A gift in secret pacifieth anger
Appeases an angry man; humbles and "brings [his anger] down" F25, as Aben Ezra and Gersom observe the word signifies; which before rose very high, and showed itself in big words and disdainful looks, as proud wrath does; or extinguishes it, as the Targum and Vulgate Latin version render it, and very fitly. Anger is a fire in the breast; and a restraining or causing it to cease is properly expressed by an extinguishing of it: this a gift or present does, as it did in Esau from Jacob, in David from Abigail; but then it must be secretly given, otherwise it may more provoke; since it may show vanity in the giver, and covetousness in the receiver; and the former may have more honour than the latter.
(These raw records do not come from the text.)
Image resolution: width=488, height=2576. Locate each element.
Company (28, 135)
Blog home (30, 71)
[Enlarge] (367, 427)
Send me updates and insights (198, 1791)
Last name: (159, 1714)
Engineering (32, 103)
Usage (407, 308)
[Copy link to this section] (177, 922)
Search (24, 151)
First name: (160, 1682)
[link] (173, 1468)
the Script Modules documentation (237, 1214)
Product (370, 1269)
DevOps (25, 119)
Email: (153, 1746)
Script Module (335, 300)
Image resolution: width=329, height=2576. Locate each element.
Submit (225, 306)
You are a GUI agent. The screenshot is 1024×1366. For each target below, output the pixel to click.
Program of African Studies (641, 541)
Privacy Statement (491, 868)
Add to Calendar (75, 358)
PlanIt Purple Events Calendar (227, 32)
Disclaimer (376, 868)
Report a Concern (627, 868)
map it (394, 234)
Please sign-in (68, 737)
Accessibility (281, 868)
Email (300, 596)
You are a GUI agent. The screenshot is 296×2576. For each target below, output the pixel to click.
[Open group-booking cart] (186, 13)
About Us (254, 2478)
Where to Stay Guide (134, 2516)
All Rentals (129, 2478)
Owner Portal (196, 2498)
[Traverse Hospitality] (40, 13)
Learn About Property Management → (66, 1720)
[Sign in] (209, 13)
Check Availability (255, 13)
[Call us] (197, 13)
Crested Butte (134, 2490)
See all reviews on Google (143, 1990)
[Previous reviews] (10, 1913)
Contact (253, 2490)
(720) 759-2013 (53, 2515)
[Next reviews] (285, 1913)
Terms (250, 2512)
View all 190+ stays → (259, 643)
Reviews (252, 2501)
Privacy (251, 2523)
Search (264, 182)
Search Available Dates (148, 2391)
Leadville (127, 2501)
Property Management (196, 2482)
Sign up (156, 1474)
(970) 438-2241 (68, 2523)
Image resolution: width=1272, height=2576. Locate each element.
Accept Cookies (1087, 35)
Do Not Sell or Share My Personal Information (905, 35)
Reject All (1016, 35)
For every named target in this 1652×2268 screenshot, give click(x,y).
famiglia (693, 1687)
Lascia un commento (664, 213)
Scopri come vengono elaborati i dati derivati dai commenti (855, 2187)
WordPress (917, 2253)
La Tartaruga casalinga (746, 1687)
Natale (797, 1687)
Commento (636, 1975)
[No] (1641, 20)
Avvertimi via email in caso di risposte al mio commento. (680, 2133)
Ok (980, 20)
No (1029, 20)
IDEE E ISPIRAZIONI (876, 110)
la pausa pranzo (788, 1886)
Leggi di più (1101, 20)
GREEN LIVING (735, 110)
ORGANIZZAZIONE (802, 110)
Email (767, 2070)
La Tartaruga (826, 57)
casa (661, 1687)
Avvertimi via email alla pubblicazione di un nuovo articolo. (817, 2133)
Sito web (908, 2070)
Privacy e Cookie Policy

Some understand this of a gift for a bribe to a judge, to abate the severity of the sentence; and others of alms deeds to the poor, to pacify the anger of God F26: Jarchi interprets it of alms; and the Jews write this sentence upon the poor's box, understanding it in this sense; but the first sense is best; and a reward in the bosom strong wrath:
the same thing in different words; the meaning is, that a reward or gift, secretly conveyed into the bosom of an angry man, pacifies his wrath, when at the greatest height. The Septuagint, Syriac, and Arabic versions, understand it in a quite different sense, of a gift retained in the bosom, and not given, and render it thus, "he that spareth gifts stirreth up strong wrath".